### REQUIREMENTS
Arrange these lines as a numbered list, omitting the blank lines. Apply this to all of the data.

Text and element pointing data

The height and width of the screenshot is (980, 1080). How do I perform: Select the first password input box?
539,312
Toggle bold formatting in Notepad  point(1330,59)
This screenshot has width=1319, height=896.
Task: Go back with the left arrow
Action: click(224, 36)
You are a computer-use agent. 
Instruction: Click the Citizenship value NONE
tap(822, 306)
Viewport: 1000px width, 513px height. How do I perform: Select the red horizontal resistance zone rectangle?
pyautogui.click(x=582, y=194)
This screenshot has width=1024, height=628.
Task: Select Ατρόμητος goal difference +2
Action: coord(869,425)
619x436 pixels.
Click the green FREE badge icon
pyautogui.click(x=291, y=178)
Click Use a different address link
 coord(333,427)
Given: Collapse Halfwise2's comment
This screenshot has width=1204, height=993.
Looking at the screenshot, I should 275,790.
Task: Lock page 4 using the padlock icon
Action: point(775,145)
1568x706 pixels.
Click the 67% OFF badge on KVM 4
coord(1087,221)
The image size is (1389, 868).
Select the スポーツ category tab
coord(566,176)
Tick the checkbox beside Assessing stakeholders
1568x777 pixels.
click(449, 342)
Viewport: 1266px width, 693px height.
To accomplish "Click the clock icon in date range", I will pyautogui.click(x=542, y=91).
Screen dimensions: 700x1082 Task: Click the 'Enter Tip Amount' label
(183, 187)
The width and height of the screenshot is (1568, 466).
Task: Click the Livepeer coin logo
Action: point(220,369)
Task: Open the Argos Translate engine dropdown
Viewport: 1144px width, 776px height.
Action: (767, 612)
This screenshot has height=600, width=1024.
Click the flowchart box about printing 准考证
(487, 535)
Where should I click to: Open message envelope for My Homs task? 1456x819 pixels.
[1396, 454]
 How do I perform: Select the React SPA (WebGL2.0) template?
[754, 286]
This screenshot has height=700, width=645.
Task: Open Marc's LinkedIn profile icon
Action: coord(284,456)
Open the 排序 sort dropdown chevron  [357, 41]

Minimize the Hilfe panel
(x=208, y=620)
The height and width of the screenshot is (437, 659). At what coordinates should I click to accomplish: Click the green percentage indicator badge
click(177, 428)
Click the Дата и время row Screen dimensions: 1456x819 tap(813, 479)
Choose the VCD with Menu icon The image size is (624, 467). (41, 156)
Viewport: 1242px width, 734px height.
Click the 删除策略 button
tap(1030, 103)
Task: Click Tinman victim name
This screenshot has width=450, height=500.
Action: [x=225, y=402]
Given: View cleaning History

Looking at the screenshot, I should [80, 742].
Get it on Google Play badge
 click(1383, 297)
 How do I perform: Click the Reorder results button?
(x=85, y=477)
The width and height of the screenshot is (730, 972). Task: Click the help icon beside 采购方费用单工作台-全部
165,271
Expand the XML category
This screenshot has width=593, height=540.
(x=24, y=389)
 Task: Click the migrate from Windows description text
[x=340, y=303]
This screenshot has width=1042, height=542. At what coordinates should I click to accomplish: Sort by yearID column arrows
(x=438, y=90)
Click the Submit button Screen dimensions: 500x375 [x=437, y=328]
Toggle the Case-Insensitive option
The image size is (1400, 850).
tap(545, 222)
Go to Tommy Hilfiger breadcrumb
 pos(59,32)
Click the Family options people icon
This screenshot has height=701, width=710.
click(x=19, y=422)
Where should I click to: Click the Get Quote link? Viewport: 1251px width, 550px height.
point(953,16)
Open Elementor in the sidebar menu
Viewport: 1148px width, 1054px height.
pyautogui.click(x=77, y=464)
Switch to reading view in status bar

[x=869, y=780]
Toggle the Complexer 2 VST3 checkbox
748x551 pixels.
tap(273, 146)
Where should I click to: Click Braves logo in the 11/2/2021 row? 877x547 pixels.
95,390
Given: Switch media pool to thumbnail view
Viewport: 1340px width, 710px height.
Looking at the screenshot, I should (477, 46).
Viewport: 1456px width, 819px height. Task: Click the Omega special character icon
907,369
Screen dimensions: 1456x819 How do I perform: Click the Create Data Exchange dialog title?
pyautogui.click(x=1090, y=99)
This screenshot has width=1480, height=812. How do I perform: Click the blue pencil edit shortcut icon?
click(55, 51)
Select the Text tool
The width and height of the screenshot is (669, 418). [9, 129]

### PROBLEM SOLUTION
1. The height and width of the screenshot is (980, 1080). How do I perform: Select the first password input box?
2. 539,312
3. Toggle bold formatting in Notepad  point(1330,59)
4. This screenshot has width=1319, height=896.
5. Task: Go back with the left arrow
6. Action: click(224, 36)
7. You are a computer-use agent. 
8. Instruction: Click the Citizenship value NONE
9. tap(822, 306)
10. Viewport: 1000px width, 513px height. How do I perform: Select the red horizontal resistance zone rectangle?
11. pyautogui.click(x=582, y=194)
12. This screenshot has width=1024, height=628.
13. Task: Select Ατρόμητος goal difference +2
14. Action: coord(869,425)
15. 619x436 pixels.
16. Click the green FREE badge icon
17. pyautogui.click(x=291, y=178)
18. Click Use a different address link
19.  coord(333,427)
20. Given: Collapse Halfwise2's comment
21. This screenshot has width=1204, height=993.
22. Looking at the screenshot, I should 275,790.
23. Task: Lock page 4 using the padlock icon
24. Action: point(775,145)
25. 1568x706 pixels.
26. Click the 67% OFF badge on KVM 4
27. coord(1087,221)
28. The image size is (1389, 868).
29. Select the スポーツ category tab
30. coord(566,176)
31. Tick the checkbox beside Assessing stakeholders
32. 1568x777 pixels.
33. click(449, 342)
34. Viewport: 1266px width, 693px height.
35. To accomplish "Click the clock icon in date range", I will pyautogui.click(x=542, y=91).
36. Screen dimensions: 700x1082 Task: Click the 'Enter Tip Amount' label
37. (183, 187)
38. The width and height of the screenshot is (1568, 466).
39. Task: Click the Livepeer coin logo
40. Action: point(220,369)
41. Task: Open the Argos Translate engine dropdown
42. Viewport: 1144px width, 776px height.
43. Action: (767, 612)
44. This screenshot has height=600, width=1024.
45. Click the flowchart box about printing 准考证
46. (487, 535)
47. Where should I click to: Open message envelope for My Homs task? 1456x819 pixels.
48. [1396, 454]
49.  How do I perform: Select the React SPA (WebGL2.0) template?
50. [754, 286]
51. This screenshot has height=700, width=645.
52. Task: Open Marc's LinkedIn profile icon
53. Action: coord(284,456)
54. Open the 排序 sort dropdown chevron  [357, 41]
55. Minimize the Hilfe panel
56. (x=208, y=620)
57. The height and width of the screenshot is (437, 659). At what coordinates should I click to accomplish: Click the green percentage indicator badge
58. click(177, 428)
59. Click the Дата и время row Screen dimensions: 1456x819 tap(813, 479)
60. Choose the VCD with Menu icon The image size is (624, 467). (41, 156)
61. Viewport: 1242px width, 734px height.
62. Click the 删除策略 button
63. tap(1030, 103)
64. Task: Click Tinman victim name
65. This screenshot has width=450, height=500.
66. Action: [x=225, y=402]
67. Given: View cleaning History
68. Looking at the screenshot, I should [80, 742].
69. Get it on Google Play badge
70.  click(1383, 297)
71.  How do I perform: Click the Reorder results button?
72. (x=85, y=477)
73. The width and height of the screenshot is (730, 972). Task: Click the help icon beside 采购方费用单工作台-全部
74. 165,271
75. Expand the XML category
76. This screenshot has width=593, height=540.
77. (x=24, y=389)
78.  Task: Click the migrate from Windows description text
79. [x=340, y=303]
80. This screenshot has width=1042, height=542. At what coordinates should I click to accomplish: Sort by yearID column arrows
81. (x=438, y=90)
82. Click the Submit button Screen dimensions: 500x375 [x=437, y=328]
83. Toggle the Case-Insensitive option
84. The image size is (1400, 850).
85. tap(545, 222)
86. Go to Tommy Hilfiger breadcrumb
87.  pos(59,32)
88. Click the Family options people icon
89. This screenshot has height=701, width=710.
90. click(x=19, y=422)
91. Where should I click to: Click the Get Quote link? Viewport: 1251px width, 550px height.
92. point(953,16)
93. Open Elementor in the sidebar menu
94. Viewport: 1148px width, 1054px height.
95. pyautogui.click(x=77, y=464)
96. Switch to reading view in status bar
97. [x=869, y=780]
98. Toggle the Complexer 2 VST3 checkbox
99. 748x551 pixels.
100. tap(273, 146)
101. Where should I click to: Click Braves logo in the 11/2/2021 row? 877x547 pixels.
102. 95,390
103. Given: Switch media pool to thumbnail view
104. Viewport: 1340px width, 710px height.
105. Looking at the screenshot, I should (477, 46).
106. Viewport: 1456px width, 819px height. Task: Click the Omega special character icon
107. 907,369
108. Screen dimensions: 1456x819 How do I perform: Click the Create Data Exchange dialog title?
109. pyautogui.click(x=1090, y=99)
110. This screenshot has width=1480, height=812. How do I perform: Click the blue pencil edit shortcut icon?
111. click(55, 51)
112. Select the Text tool
113. The width and height of the screenshot is (669, 418). [9, 129]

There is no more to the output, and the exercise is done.